There’s pressure too on improving risk reporting such as the ease of compilation, quality of presentation, or option to drill down directly into the data. In addition, there’s pressure to move away from the simple surfacing of information toward being able to do something positive with it. This “actionable insight” can be embedded simple instruction forms and action buttons into reports.
Developing a risk reporting content pack has been interesting. It has reminded us that our work intersects with many different processes and that the managers of those processes can require very different insights. For example, there are those who simply want to know how many tasks they have performed, those looking to identify training needs, those that are running legal departments, and those ultimately looking to minimize the risks the firm is running and how those risks are changing over time. All business intelligence needs to be persona-based.

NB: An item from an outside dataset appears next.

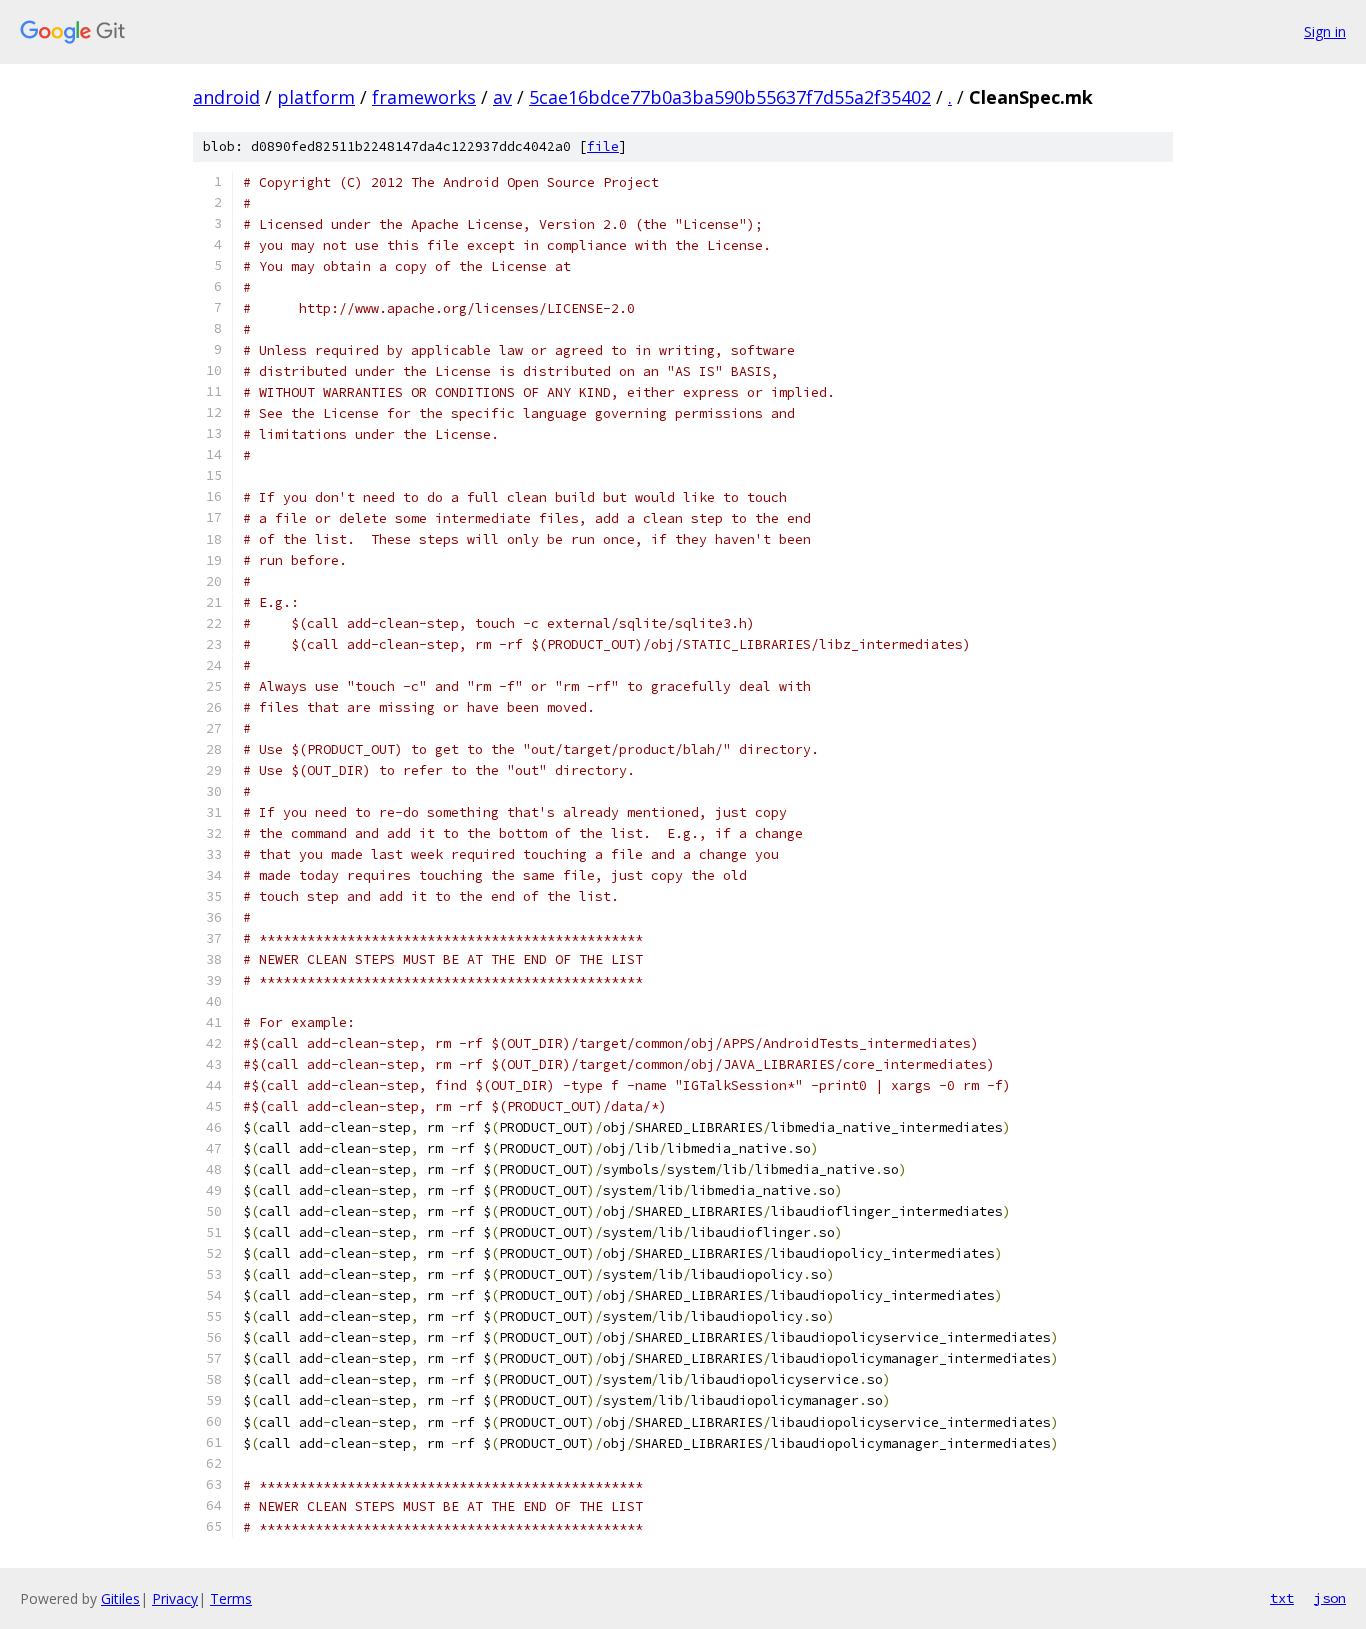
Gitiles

Not only does it need to be persona-based, but it needs to be actionable. Embedding small forms and buttons into business intelligence tools stops the user from having to go to another system to do whatever the dashboard is highlighting such as initiating a bill, performing a risk check, or adding a calendar entry. It truly allows you to turn reporting from FYI to FYA (for your action). It has the opportunity to fundamentally accelerate the speed at which firms gain and act on insights.
There are truly exciting developments going on in the technology arena: things are becoming cheaper and quicker to deliver. Risk teams need to capitalize on these. Having captured considerable savings in office space usage, travel, and other costs, is now the moment to start focusing on automating the identification of the risks within firms? If it allows a firm to proactively reduce the inherent risks of running their advisory business, then what are we waiting for?